Support vector operations #26

akshaisarma · 2017-04-20T23:59:26Z

It is not convenient to boil your test data into a single aggregate. If you have N dimensions and M metrics, in the Hive execution engine, you have write a query for each of the M metrics and in each query, produce the metric for N dimensions boiled down to single row.

It is far more user-friendly if the user could provide a CSV representation of the expected data:

Dim1, Met1, Met2
N1,   M1,   M2,...
N2,   M1,   M2,...
N3,   M1,   M2,...
...

This could be a datasource that just reads a CSV file and makes a tabular format of it as as any datasource currently does in Validatar.

And in their asserts (assuming their expected data is in a query called R and the data being tested is in a query called Q), simply do :

Q.Met1 < R.Met1 on Q.Dim1 == R.Dim1
(approx(Q.Met2, R.Met2, 0.02) && ... ) on (Q.Dim1 == R.Dim1 || R.Dim1 == "N3")

The first assert checks that for all rows where R.Dim1 = Q.Dim1, Q.Met1 is less than R.Met1. The second one asserts that Q.Met2 is within R.Met2 by 2% for all rows where Q.Dim1 = R.Dim1 or R.Dim1 is N3.

I thought about how we implement this and it seems relatively easy. As for parsing the new assertion syntax, it's same as our Grammar right now, just separated with a new 'on' keyword -> we just need to add a new grammar level. We will need to relax our assertion framework which is currently forcing everything to one row.

If you don't provide an 'on' keyword, we will behave as we do now and force to one row. This has the nice benefit that nothing changes for existing test files already written.

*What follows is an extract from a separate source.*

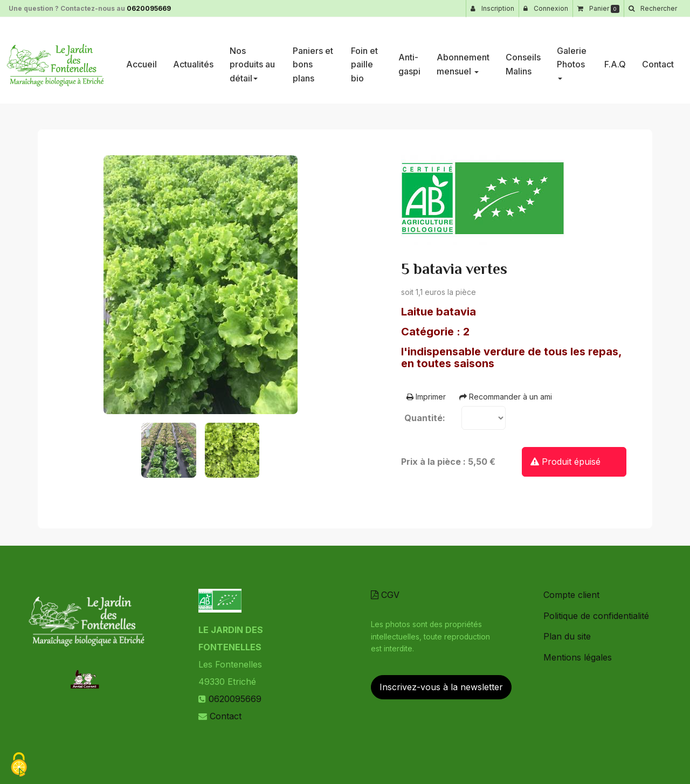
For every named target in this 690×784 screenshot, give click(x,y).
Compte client (571, 595)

The motivation for this comes from some users who contacted concerning how they would keep their dimensions and metrics in check as they grow over time.

Thoughts? Comments?

The text was updated successfully, but these errors were encountered:

joshwalters · 2017-04-21T20:12:41Z

So this would basically be performing joins on a list of expected values? Won't you have to know the column names for the Q CSV data set? It seems like the on really is a where, apply the given check where some logic holds true, correct?

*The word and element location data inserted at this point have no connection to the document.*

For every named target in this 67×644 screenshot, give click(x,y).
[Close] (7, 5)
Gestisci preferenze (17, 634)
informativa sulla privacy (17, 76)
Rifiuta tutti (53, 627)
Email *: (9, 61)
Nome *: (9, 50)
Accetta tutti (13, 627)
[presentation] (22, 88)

This seems a complicated way to get around returning a single record and performing a check. I don't fully understand why is is not convenient to return a single aggregate record (or a single raw record) for a test. I guess I could see some usefulness in the following scenario:

Table t has columns country, agg1, agg2. You want to enforce something like agg1 < agg2 for some values of country, but not all. You could do a group by query to make a list of values, and then do the check this way.

Still, all this could be done with the previous, setup. The tests would be longer but simpler. It really falls under the simple but verbose vs complex but terse. I would side with simpler, but if someone really wants it I don't particularly mind.

akshaisarma · 2017-04-22T00:35:27Z

Yeah, where is better than on; I was just using the SQL terminology when you do a JOIN.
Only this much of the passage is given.